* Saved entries
....

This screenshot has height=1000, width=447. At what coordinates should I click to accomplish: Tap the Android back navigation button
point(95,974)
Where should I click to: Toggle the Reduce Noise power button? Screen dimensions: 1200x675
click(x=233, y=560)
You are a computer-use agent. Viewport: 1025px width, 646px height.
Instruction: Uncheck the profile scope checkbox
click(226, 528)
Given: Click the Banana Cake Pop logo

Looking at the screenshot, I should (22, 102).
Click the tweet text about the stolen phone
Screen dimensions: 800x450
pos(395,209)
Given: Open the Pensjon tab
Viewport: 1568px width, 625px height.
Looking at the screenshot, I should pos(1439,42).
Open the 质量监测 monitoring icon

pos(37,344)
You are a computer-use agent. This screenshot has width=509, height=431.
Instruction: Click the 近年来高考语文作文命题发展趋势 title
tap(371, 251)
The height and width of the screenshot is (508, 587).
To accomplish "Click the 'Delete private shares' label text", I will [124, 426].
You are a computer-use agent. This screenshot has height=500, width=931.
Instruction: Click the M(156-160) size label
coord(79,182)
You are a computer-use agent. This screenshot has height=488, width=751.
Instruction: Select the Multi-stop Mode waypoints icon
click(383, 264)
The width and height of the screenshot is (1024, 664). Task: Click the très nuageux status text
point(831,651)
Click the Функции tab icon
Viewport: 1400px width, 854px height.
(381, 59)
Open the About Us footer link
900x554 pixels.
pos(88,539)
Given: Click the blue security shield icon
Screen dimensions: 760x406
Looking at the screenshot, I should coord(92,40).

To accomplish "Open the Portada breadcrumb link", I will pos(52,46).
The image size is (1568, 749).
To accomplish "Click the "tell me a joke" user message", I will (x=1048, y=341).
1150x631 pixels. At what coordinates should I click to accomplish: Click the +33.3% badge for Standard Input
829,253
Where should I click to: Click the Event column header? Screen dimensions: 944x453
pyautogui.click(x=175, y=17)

....

* DESCRIPTION OF THE TASK
The required result is an exact repeat of the records above from the line containing "Screen dimensions: 760x406" to their final line.

* RESPONSE TO THE EXERCISE
Screen dimensions: 760x406
Looking at the screenshot, I should coord(92,40).

To accomplish "Open the Portada breadcrumb link", I will pos(52,46).
The image size is (1568, 749).
To accomplish "Click the "tell me a joke" user message", I will (x=1048, y=341).
1150x631 pixels. At what coordinates should I click to accomplish: Click the +33.3% badge for Standard Input
829,253
Where should I click to: Click the Event column header? Screen dimensions: 944x453
pyautogui.click(x=175, y=17)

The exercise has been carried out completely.